You like me! Of course, you probably don't know me very well.

tap tap BZZZ

November 3rd, 2017 by biscuit

Last year my mother bought me an Apple Watch 2 for Christmas. (Read: my mother is lovely and brilliant and I am living in that middle class America Apple sweet spot – you’re welcome, Steve Jobs (picture me doing that thing where I double tap my chest with a fist, then kiss it and then point at the sky, ok?)). (Please note: my mom does not read this blog. I think it makes her uncomfortable, so I am definitely not sucking up.)

I adore the watch, and I’m embarrassed to say exactly why, because there are a few good reasons it makes no sense for me.

– I’m rarely more than five feet from my phone. I sleep with the damn thing under my pillow, although that’s because it’s my alarm and nighttime-clock and I’m so blind without my contacts that I need it four to five inches from my face. (I’m just gorgeous, obviously.)
-The activity circles are fun, but I had a fitbit before the watch and this isn’t that much of a step up.
-I don’t use the bluetooth music, because bluetooth headphones might as well be made of clouds and cancelled tv shows for all I’m able to hold onto them. Also, I carry my phone when I run in case of falls or bald eagles (saw a bald eagle today, was amazing), so I can always use real headphones.
-The face shows me the time, temp, stage of the moon, date, and progress in activity – I look at my wrist for one of those things, two or three times a day at most.

Do you know why I DO love it so much?

The damn haptics.

Ok, I’m going to define that, because I didn’t know what it was. If you know what it means already then apologies to you, smartypants.

Haptics are the morse-code-esque vibrations that the watch sends through my wrist when I get a notification.

Morse code is too specific, probably. There are only a few, and to be honest I’m not sure I even remember what they are right now. My wrist knows what my brain doesn’t, though. Like, there’s one that (I think) is two short pulses that reminds me to stand up at fifty past every hour if I haven’t taken at least 100 steps that hour. (Yes, that sounds pathetic, unless you work in an office and now you’re kind of thinking it’s helpful, right?) There’s the weird long resonant ones that come when I close an activity circle (calories, minutes exercised, stand goal).

Then, of course, there’s the actual ‘someone is talking to you!’ ones. The double tap for text, and a doubletapbuzz for messages. Those are the fun ones, because when they show up when I can’t look at my phone or watch (meeting, yoga class, etc), I have something to look forward to.
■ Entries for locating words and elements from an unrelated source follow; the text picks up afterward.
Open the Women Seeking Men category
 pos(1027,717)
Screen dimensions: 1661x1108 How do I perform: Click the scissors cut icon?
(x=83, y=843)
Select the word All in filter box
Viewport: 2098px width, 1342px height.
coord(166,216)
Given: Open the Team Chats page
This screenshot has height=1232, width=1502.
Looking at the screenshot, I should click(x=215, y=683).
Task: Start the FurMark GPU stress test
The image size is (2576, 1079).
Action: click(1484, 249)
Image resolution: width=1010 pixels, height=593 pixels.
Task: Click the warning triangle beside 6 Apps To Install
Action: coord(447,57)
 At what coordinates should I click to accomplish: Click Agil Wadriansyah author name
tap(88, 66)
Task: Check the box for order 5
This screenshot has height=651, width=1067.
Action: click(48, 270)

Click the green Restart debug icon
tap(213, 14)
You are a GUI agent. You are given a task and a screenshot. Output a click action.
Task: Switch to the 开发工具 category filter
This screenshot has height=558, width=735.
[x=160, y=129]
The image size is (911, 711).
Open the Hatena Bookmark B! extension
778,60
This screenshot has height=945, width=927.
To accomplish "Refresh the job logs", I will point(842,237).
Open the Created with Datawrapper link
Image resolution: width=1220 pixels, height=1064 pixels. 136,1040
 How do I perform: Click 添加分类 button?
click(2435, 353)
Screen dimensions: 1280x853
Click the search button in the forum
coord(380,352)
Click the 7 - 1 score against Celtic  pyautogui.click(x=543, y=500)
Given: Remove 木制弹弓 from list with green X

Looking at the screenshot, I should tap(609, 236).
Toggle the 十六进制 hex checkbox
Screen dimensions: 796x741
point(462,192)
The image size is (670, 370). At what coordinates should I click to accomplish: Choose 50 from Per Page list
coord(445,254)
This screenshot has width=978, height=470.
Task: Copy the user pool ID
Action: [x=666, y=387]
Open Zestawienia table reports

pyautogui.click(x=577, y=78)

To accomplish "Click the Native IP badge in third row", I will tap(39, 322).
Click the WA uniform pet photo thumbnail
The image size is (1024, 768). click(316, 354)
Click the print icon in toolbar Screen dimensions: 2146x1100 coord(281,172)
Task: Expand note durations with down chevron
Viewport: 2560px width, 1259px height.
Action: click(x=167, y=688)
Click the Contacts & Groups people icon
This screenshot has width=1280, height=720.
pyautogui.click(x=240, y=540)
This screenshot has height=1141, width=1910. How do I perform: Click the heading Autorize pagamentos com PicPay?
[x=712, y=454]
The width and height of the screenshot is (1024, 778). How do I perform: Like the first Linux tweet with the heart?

Is this how people used to feel when there was a light on their answering machine?

(I’m assuming answering machines didn’t come with the existential dread that voicemails currently impart, right? If they had, they’d all have ended up in rivers and lakes and we’d have a serious fish/small appliance interaction problem the world over.)

Anyway, that’s it. I love my watch, because it talks to me in a secret, silent, very limited, physical code that usually sends me to another machine I carry in my back pocket.

I am a ridiculous person, smartwatch developers are genius, or potentially both.